Depuis des mois, l’Etat islamique (EI) se rend coupable d’actes de violence terribles. L’exécution de James Foley marque-t-elle un tournant dans l’horreur ?

BERNARD-HENRI LÉVY. Un tournant, je ne sais pas. Car il y a tout de même eu, il y a douze ans, le cas de Daniel Pearl. Et, en Irak même, ces dernières semaines, toutes ces décapitations, crucifixions, mutilations sexuelles de yézidis et de chrétiens. Mais un sommet, oui, sûrement. La mise à mort, la mise en scène, la mise de ces images, en direct, sur Internet, tout cela soulève le cœur et marque un saut dans la cruauté mondialisée.
Vous avez consacré un livre au cas de Daniel Pearl. A quoi correspond, selon vous, ce recours à la décapitation ?

J’ai passé des mois au Pakistan à identifier les assassins de cet autre journaliste qui ressemblait à Foley comme un frère et qui s’appelait Daniel Pearl et à passer au crible leur discours. L’idée était très claire. Traiter sa victime comme une bête. L’égorger comme on égorge un animal. Le vider de son humanité en même temps qu’il se vide de son sang. Et puis, il faut imaginer la lame qui cherche, qui tâtonne, qui s’y reprend à plusieurs fois avant de trouver le point où elle pourra trancher : il y a aussi, dans tout ça, dans ce cérémonial abject, la volonté sadique que la victime vive sa mort, en face, et dans la pire des souffrances.
Une telle mise en scène ne peut que susciter l’indignation générale dans le monde. Que vise l’EI à procéder ainsi ?

Il faut croire que l’indignation n’est pas aussi générale que cela. Ou que les dirigeants de l’EI pensent qu’il y aura, dans le monde, nombre de pervers et de salopards pour trouver normal, voire héroïque, de tuer un homme ainsi. Quand je travaillais sur le cas de Pearl, j’avais déniché, sur des marchés ou dans des boutiques de Karachi, des vidéos de la décapitation mises en vente au même titre que les cassettes de Ben Laden ou du matériel de propagande d’Al-Qaïda. Il y a, hélas, un marché pour ça. Et le calcul de ces gens, de ces apôtres d’un mal siglé XXIe siècle, est de faire des nouveaux émules en leur offrant un nouveau modèle de terreur, une nouvelle arme. Effroi, mode d’emploi : c’est insensé, mais c’est ainsi.
L’Etat islamique représente-t-il un plus grand danger qu’Al-Qaïda, quand elle semblait toute puissante ?
Bien entendu. Ne serait-ce que parce qu’il est en train de se tailler un territoire, un vrai, avec ce potentiel financier, pétrolier, militaire. Et puis il y a ce vieux rêve qui date de la secte des assassins, puis des Frères musulmans pronazis, et que ces jihadistes de troisième génération sont en train de réaliser à marche forcée : l’éradication des chrétiens sur la dernière terre au monde où l’on parle encore la langue du Christ. Si on laisse faire cela, si on n’entre pas en résistance, c’est un désastre incalculable pour la civilisation et pour le monde.

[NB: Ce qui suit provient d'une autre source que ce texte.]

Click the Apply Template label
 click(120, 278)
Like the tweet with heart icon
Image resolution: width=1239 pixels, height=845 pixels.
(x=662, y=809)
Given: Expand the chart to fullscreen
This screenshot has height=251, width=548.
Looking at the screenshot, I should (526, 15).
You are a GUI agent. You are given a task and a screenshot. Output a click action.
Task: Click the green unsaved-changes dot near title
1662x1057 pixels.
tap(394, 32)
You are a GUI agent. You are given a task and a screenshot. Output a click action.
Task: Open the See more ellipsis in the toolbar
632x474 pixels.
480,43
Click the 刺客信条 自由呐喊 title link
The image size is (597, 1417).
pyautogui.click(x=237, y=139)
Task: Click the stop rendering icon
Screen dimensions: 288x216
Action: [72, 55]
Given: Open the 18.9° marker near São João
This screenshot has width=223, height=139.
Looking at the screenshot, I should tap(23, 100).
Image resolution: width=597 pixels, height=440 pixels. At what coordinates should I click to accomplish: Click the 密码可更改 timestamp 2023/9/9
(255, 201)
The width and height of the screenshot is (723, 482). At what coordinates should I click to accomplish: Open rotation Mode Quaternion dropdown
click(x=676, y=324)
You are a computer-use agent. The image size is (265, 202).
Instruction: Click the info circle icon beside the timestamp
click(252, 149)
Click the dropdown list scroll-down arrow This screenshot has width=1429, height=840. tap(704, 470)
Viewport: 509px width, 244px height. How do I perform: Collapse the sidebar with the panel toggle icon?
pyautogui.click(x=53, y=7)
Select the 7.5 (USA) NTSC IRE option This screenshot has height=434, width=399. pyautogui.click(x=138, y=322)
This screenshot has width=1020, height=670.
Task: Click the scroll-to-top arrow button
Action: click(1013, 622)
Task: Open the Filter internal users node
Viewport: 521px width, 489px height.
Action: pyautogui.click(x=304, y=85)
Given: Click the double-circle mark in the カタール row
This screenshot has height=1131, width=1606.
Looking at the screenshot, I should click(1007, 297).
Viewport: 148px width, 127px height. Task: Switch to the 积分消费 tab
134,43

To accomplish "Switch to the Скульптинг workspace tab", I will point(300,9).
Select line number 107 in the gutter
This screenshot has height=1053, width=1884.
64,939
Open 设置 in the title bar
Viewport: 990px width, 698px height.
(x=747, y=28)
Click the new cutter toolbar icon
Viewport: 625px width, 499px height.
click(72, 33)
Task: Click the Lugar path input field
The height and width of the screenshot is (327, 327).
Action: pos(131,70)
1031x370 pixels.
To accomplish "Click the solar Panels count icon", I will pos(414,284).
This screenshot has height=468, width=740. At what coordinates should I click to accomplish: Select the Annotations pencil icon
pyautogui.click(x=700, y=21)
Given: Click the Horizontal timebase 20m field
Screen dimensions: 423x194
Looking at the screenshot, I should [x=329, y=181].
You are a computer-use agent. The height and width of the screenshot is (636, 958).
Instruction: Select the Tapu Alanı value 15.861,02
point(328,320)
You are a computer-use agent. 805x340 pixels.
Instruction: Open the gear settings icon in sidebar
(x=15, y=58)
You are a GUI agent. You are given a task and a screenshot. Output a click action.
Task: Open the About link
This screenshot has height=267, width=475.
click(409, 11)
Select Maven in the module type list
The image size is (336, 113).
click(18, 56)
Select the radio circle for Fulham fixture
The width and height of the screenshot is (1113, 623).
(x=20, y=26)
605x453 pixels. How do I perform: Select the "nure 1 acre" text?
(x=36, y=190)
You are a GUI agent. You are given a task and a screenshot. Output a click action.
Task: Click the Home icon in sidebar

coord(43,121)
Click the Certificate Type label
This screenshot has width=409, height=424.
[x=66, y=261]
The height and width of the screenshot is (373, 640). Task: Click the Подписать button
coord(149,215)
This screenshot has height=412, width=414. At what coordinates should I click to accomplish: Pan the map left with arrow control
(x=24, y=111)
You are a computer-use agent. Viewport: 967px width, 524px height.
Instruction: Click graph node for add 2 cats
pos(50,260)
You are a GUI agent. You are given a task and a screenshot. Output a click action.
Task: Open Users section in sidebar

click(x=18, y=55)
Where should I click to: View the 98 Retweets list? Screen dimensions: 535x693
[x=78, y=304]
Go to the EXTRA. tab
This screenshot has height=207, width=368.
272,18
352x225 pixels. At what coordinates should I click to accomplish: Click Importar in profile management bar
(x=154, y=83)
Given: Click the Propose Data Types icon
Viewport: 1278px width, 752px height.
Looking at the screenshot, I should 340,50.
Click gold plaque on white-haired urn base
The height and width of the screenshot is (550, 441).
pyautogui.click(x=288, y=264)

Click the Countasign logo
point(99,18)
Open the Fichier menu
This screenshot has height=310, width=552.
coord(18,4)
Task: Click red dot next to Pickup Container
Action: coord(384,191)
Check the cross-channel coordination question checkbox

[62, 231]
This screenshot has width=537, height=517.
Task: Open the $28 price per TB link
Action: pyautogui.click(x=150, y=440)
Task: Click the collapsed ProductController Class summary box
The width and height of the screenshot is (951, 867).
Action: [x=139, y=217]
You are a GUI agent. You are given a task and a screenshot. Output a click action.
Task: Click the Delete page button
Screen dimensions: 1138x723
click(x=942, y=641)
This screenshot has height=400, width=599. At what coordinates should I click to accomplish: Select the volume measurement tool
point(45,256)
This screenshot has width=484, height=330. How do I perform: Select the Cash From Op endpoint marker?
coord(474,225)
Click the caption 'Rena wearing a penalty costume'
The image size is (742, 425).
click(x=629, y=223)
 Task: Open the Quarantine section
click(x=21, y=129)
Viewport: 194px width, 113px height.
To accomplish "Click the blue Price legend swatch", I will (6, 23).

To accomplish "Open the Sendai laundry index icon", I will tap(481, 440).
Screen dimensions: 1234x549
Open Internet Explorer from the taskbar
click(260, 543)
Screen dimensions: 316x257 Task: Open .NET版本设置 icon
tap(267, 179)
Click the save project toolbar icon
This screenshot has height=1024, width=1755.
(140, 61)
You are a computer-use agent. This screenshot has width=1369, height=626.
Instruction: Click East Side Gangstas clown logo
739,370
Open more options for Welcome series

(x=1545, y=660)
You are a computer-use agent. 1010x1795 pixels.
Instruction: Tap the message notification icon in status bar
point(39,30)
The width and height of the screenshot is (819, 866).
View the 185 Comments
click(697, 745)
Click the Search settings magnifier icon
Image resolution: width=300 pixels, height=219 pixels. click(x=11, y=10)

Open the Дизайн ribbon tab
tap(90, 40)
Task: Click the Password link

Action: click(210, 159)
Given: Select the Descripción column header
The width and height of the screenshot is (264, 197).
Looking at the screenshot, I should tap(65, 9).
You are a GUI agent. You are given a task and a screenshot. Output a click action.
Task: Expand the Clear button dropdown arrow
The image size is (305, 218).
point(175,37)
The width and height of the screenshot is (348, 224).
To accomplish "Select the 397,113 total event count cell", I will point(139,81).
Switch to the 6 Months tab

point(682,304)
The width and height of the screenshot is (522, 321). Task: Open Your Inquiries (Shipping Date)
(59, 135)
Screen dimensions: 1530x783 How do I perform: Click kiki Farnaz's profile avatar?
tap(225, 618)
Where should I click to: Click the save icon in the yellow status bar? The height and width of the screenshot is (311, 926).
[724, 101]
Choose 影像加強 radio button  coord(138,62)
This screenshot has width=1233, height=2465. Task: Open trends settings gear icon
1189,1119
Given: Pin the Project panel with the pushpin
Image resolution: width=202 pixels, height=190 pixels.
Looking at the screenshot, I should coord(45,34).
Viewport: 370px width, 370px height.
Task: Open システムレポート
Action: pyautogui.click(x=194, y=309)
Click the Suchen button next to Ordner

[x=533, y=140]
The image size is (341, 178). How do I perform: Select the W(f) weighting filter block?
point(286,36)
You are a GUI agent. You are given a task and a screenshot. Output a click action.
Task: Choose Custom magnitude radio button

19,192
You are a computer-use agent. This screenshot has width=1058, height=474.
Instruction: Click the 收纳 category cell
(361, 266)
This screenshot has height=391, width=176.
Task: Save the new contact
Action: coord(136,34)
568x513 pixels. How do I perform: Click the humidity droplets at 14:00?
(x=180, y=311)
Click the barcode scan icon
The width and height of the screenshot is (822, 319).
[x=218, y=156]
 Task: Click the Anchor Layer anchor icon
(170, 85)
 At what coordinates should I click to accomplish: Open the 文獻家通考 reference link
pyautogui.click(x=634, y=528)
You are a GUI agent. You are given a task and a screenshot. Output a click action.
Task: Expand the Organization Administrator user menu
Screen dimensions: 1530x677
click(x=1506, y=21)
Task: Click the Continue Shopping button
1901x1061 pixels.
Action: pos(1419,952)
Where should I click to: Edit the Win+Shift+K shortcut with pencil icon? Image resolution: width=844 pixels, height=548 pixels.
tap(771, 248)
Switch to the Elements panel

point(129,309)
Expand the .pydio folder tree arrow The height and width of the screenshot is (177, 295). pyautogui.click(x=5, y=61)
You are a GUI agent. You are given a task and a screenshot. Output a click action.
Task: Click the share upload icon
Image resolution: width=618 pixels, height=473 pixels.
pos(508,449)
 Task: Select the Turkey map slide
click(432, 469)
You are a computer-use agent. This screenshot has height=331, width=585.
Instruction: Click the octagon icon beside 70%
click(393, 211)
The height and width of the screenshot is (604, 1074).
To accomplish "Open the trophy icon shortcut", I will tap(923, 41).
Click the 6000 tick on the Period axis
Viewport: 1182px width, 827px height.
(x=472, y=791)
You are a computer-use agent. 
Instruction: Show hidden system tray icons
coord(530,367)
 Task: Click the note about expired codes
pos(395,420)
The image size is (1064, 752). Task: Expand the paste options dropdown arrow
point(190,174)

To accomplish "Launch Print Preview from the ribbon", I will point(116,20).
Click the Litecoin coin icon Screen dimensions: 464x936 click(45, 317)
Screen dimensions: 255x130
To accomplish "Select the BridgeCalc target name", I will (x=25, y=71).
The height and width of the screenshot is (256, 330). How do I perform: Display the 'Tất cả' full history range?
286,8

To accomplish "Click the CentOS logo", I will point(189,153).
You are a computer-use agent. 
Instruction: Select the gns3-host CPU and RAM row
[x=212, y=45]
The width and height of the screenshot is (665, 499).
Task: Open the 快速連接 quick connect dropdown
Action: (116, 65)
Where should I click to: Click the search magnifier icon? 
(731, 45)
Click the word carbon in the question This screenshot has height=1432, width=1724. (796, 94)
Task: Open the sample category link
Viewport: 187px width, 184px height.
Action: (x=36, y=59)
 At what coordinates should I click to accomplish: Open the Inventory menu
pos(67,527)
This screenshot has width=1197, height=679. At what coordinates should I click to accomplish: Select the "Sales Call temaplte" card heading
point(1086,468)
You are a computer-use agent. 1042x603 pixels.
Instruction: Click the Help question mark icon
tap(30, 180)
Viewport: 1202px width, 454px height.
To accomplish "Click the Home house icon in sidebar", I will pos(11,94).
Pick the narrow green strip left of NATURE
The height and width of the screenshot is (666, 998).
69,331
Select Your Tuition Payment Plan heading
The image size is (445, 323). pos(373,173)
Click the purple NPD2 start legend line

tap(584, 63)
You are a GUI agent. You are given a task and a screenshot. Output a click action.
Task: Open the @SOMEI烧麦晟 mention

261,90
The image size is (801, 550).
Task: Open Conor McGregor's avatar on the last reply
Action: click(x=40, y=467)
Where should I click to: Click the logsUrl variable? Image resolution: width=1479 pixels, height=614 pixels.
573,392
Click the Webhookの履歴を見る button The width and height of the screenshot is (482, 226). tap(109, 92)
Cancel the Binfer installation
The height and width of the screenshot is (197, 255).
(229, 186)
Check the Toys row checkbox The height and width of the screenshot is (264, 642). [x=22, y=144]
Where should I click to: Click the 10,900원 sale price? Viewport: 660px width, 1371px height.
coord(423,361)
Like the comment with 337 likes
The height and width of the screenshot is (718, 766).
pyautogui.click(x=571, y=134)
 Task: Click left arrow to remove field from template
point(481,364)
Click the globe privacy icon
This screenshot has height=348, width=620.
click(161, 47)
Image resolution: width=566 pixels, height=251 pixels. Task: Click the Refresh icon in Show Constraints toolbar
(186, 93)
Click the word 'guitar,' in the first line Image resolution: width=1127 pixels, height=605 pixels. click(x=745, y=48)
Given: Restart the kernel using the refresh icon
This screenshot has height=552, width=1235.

Que peuvent faire les grandes puissances ?

Ce qu’elles ont commencé à faire : intervenir militairement, et sans états d’âme. Mais pourquoi seulement les grandes puissances ? Est-ce que ce n’est pas aussi, sinon d’abord, l’affaire du monde arabe ? Et cette grande conférence à Paris que vient d’annoncer François Hollande, pourquoi ne pas y inviter les Qatariens, les Saoudiens, les Emiratis, d’autres encore qui formeraient, sans délai, et à notre initiative, le noyau d’une coalition militaire mettant fin au califat des meurtriers ? Ces pompiers pyromanes ont, avec l’Iran, joué avec le feu de l’islam radical et du jihadisme. Il est temps qu’ils prennent leurs responsabilités. Il en va, aussi, de leur propre survie.

La livraison d’armes aux Kurdes et les frappes aériennes, est-ce suffisant ?

Commençons déjà par ça. Mais vraiment. Pas seulement en belles paroles. Et, encore une fois, au coude-à-coude avec les pays de la Ligue arabe. On verra bien, à ce moment-là, si c’est suffisant ou non.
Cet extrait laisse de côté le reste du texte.